The extension was decided at an emergency meeting between Hawke's Bay Regional Councillors and staff this afternoon.
The council, which owns the port, is proposing to sell up to 49 percent of the port through a sharemarket listing to pay for an upgrade of the port's infrastructure -and is halfway through a four week consultation period.
Hawke's Bay Regional Council chairman Rex Graham said council opted to use a private distribution company to hand deliver them, rather than sending by NZ Post.
"We're talking to them and asking what has gone wrong. We did go for a service provider that puts it into letter boxes and they use a lot of different people to do that and I guess the system sometimes breaks down a little bit."

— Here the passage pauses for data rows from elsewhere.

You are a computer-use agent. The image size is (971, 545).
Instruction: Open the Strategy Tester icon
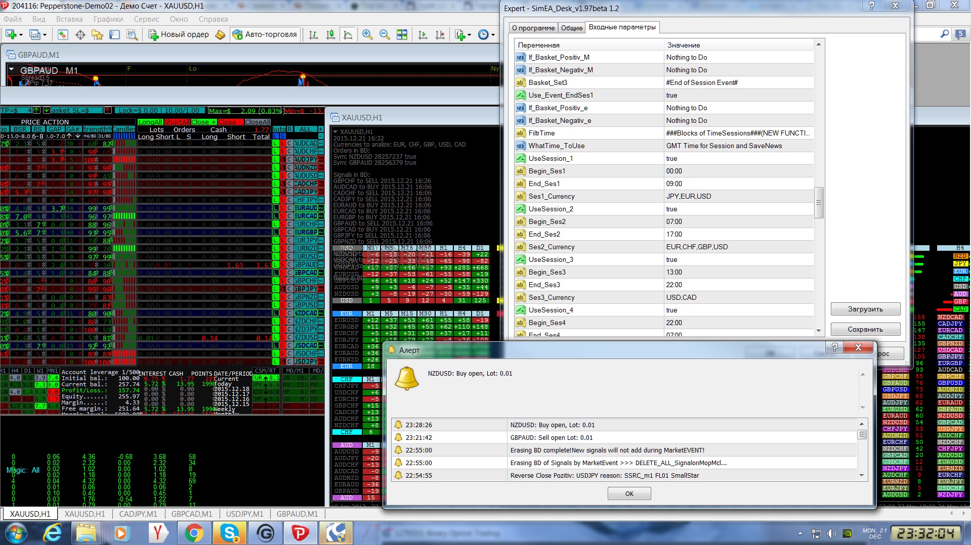(x=132, y=34)
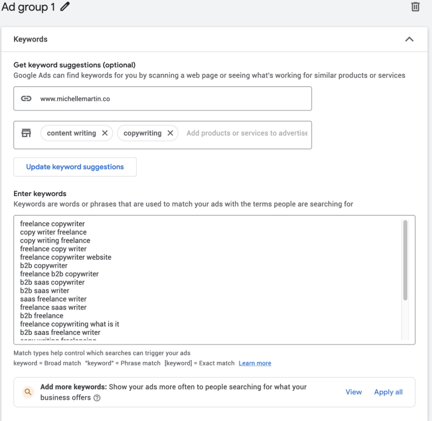Image resolution: width=432 pixels, height=421 pixels.
Task: Remove the content writing chip
Action: [x=105, y=133]
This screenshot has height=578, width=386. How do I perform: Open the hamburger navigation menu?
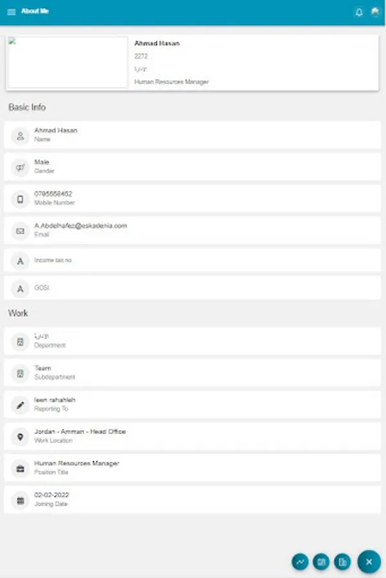(12, 12)
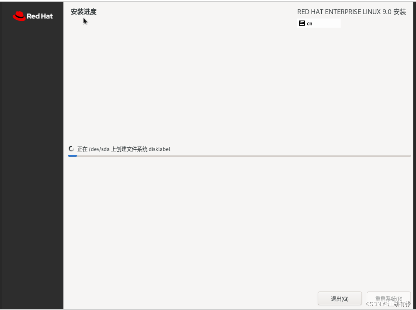416x310 pixels.
Task: Click the status text about /dev/sda disklabel
Action: tap(124, 149)
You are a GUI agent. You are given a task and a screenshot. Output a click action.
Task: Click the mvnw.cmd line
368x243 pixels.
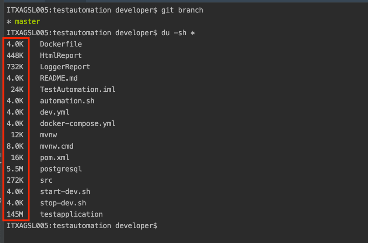tap(57, 147)
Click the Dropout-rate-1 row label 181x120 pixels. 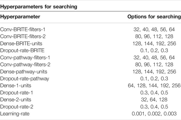[17, 93]

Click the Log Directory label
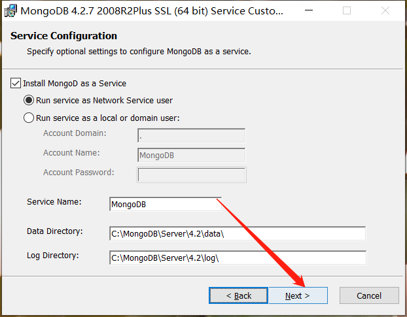tap(53, 255)
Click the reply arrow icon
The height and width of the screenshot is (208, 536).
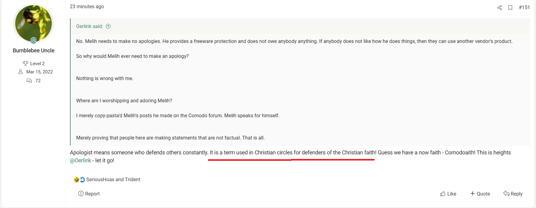(x=506, y=193)
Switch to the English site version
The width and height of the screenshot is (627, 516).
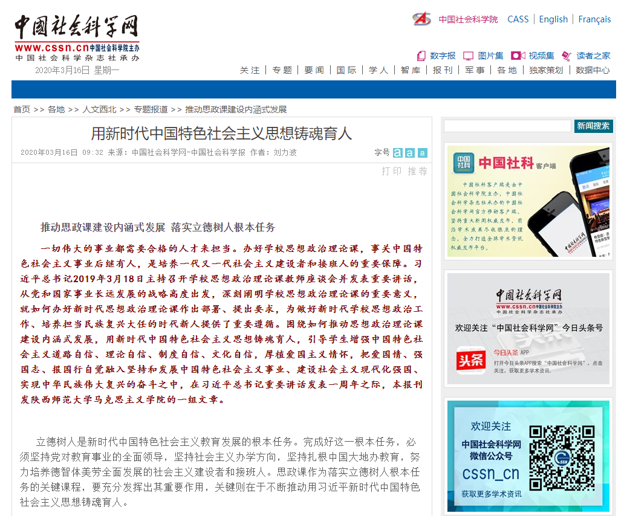coord(553,19)
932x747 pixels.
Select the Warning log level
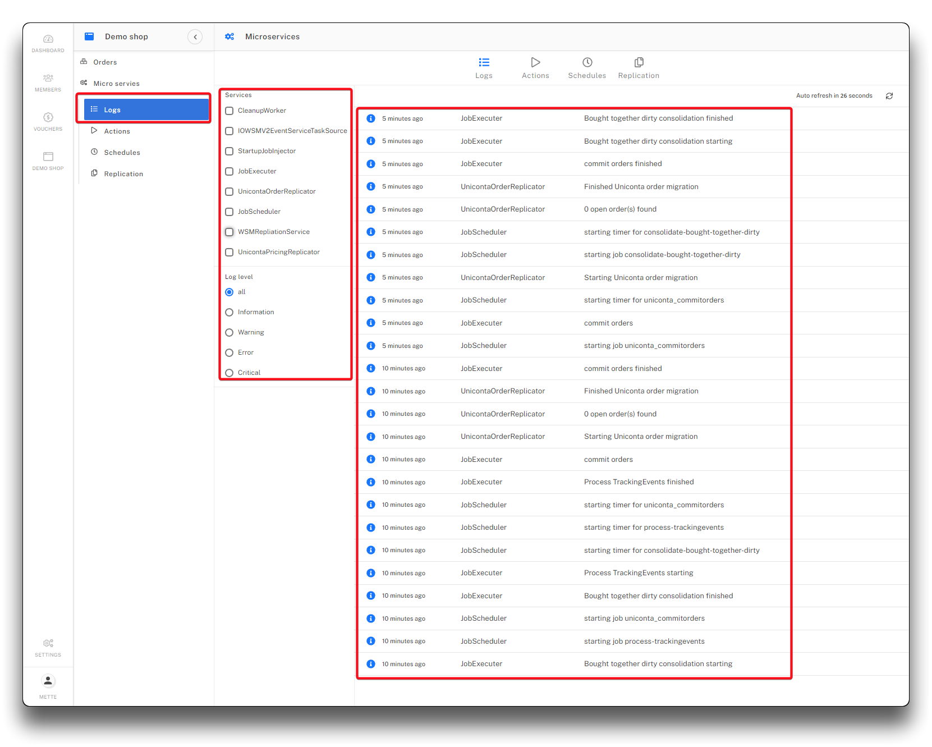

It was not known how many people were still waiting for their consultation documents, he said.
"But I'm pretty sure it's gone to most."
Hawke's Bay Regional Councillor for Central Hawke's Bay Debbie Hewitt and Central Hawke's Bay Mayor Alex Walker were among the hundreds of residents still waiting for the consultation document to show up in the mail.

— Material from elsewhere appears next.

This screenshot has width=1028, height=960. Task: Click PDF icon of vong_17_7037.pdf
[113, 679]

"And I'm aware of a number of people in Central Hawke's Bay who haven't either, so there may be some distribution problems," said Ms Hewitt.

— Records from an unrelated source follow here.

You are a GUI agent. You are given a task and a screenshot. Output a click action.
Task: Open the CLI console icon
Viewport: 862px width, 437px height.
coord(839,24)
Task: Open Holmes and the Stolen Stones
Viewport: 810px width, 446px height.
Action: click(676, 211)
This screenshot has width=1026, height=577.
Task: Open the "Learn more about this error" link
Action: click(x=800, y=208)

A regional council spokesperson said it had taken some calls from members of the public who had not yet received their consultation booklets in the mail.
"Copies are also available online, at Regional Council offices or local libraries. We have held drop-in sessions in Waipukurau and Napier so far and we have another two this week, and the final two next week."
Meanwhile, Hastings District Councillors were meeting informally today to discuss whether they would be making a submission on proposed port sale.
A spokesperson for Napier City Council said it would be making a submission but further discussion was required with the council before it was prepared.
Napier Mayor Bill Dalton said he supported the partial sale, but he didn't think the whole 49 percent should be sold immediately.
"Look, I'm a retired stockbroker so I've looked at these things for years. There is only one option and that is to bring other investors into the Port.
"But in my view, it may not be the answer to sell 49 percent of it. That maybe too much, because the Port will need to expand at a future date again."
The Port should look at how much money it needed to raise and issue an appropriate amount of shares, he said.
"There is no point in selling 49 percent if they don't need the funding from that now. It might be that 30 percent is the answer."